What is expected
Could you please retype all of the entries exactly as they appear?

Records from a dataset
BEGIN
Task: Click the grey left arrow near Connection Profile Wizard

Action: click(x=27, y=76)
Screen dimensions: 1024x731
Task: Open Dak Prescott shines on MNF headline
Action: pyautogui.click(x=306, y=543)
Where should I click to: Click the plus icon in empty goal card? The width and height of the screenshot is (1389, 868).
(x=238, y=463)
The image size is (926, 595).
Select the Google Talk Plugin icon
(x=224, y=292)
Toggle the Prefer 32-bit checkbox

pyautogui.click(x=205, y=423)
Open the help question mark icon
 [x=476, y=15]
END
Response box
Task: Click the grey left arrow near Connection Profile Wizard

Action: click(x=27, y=76)
Screen dimensions: 1024x731
Task: Open Dak Prescott shines on MNF headline
Action: pyautogui.click(x=306, y=543)
Where should I click to: Click the plus icon in empty goal card? The width and height of the screenshot is (1389, 868).
(x=238, y=463)
The image size is (926, 595).
Select the Google Talk Plugin icon
(x=224, y=292)
Toggle the Prefer 32-bit checkbox

pyautogui.click(x=205, y=423)
Open the help question mark icon
 [x=476, y=15]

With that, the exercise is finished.